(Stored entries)

= = = = =

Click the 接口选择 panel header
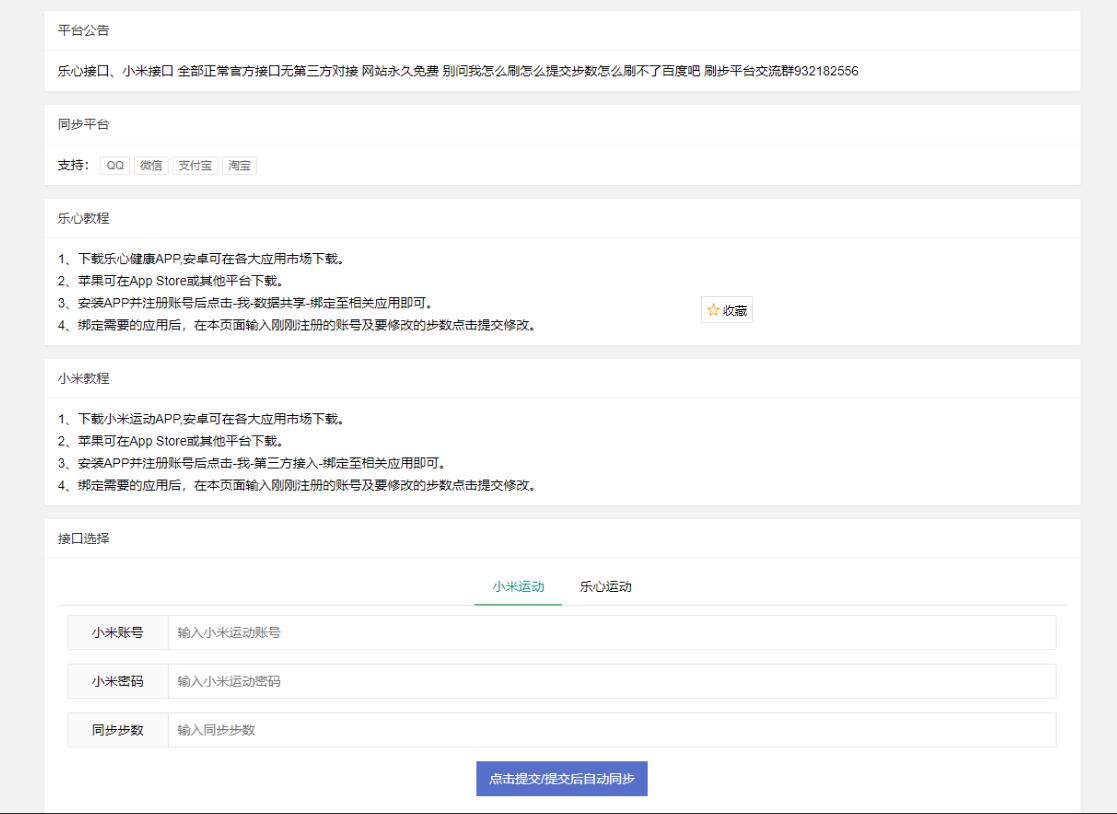The image size is (1117, 814). point(84,539)
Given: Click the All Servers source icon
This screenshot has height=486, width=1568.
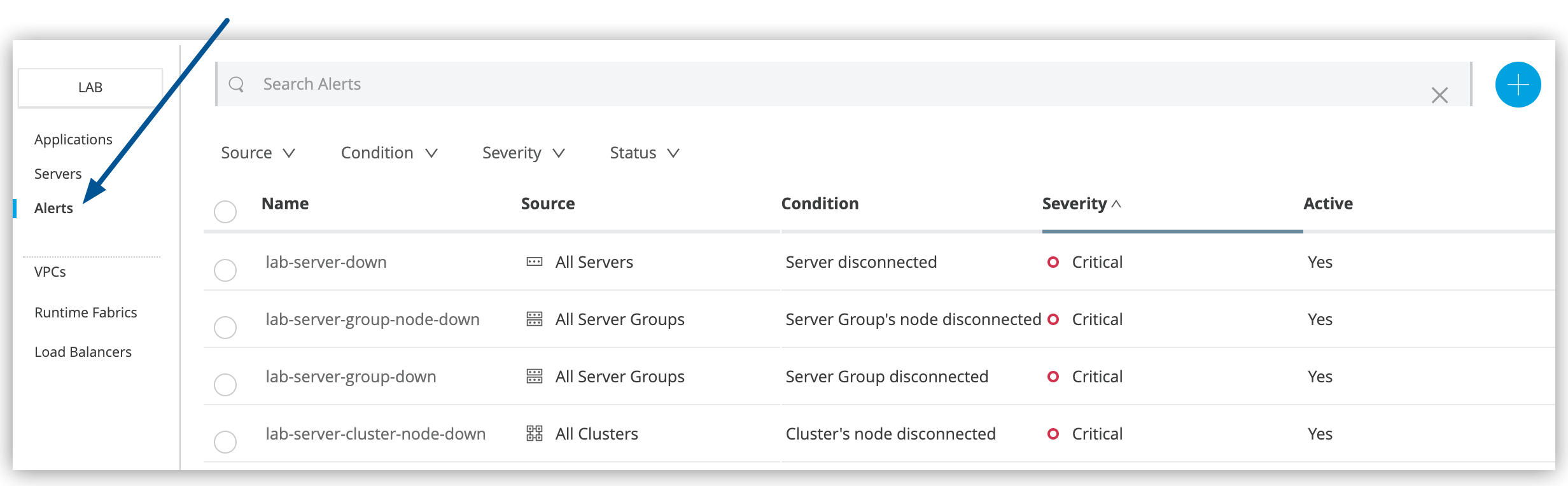Looking at the screenshot, I should click(x=535, y=262).
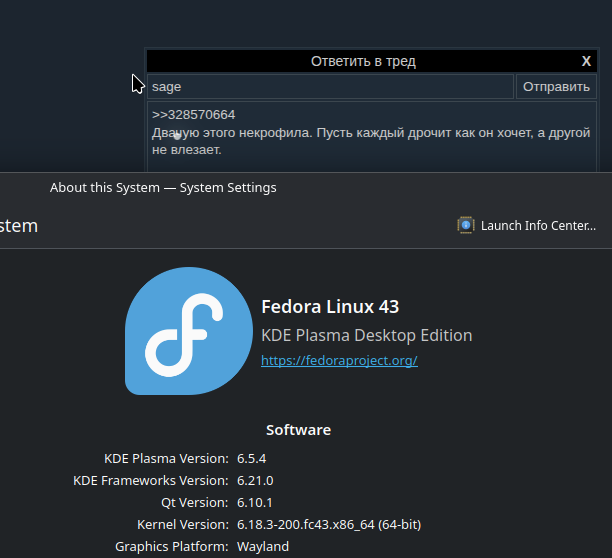
Task: Click the Info Center chip icon
Action: click(x=466, y=225)
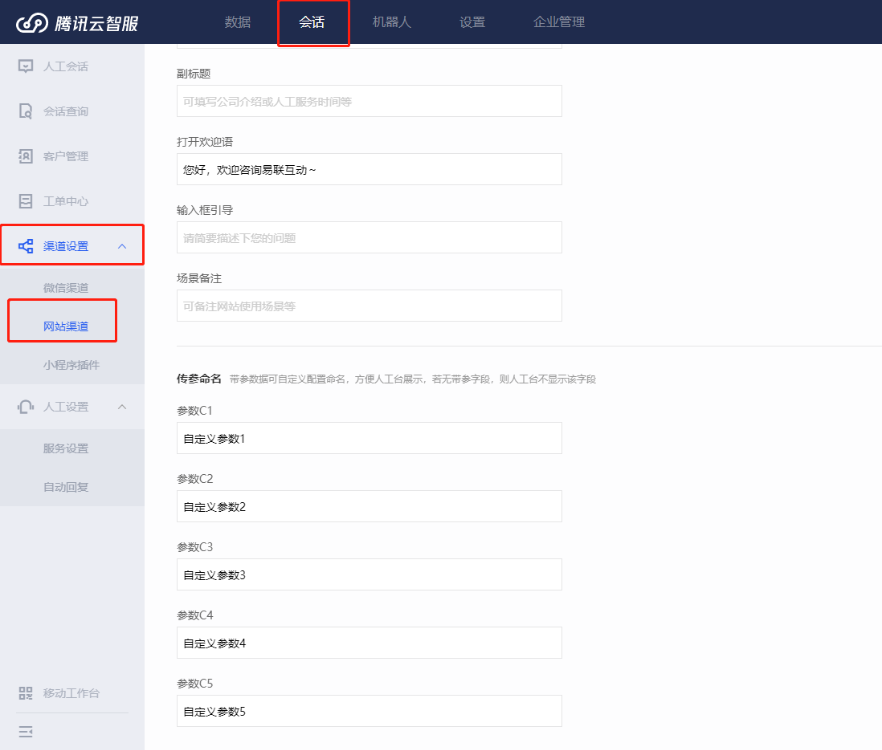Image resolution: width=882 pixels, height=750 pixels.
Task: Click the 工单中心 ticket icon
Action: click(26, 201)
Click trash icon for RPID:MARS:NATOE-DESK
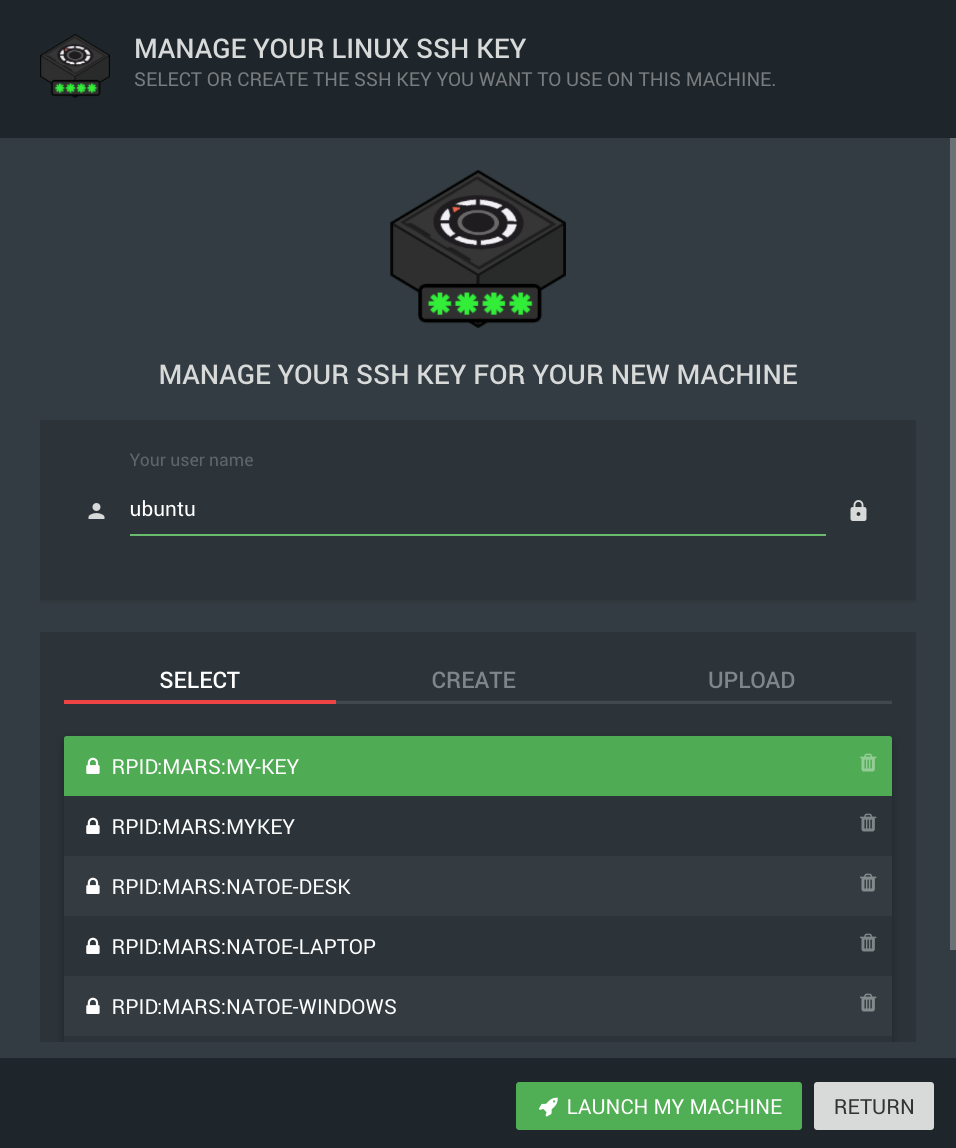 click(x=867, y=883)
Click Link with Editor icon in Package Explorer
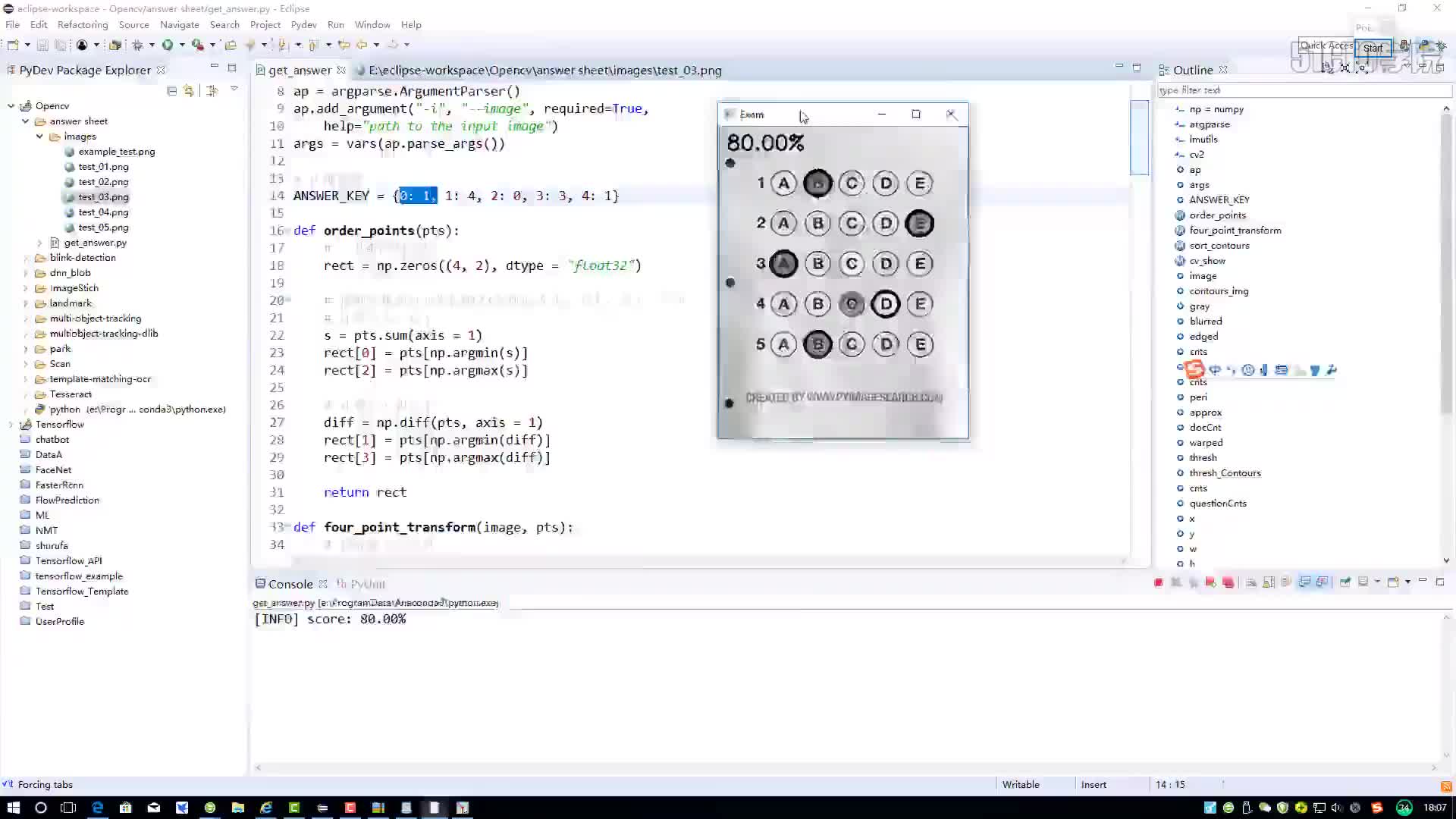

= = = = =

> _About this task_
Starting at the line that contains "Click trash icon for RPID:MARS:NATOE-DESK", retype each line through the end of the data exactly, and leave out every picture.

> _Task solution_
Click trash icon for RPID:MARS:NATOE-DESK
 click(x=867, y=883)
Click Link with Editor icon in Package Explorer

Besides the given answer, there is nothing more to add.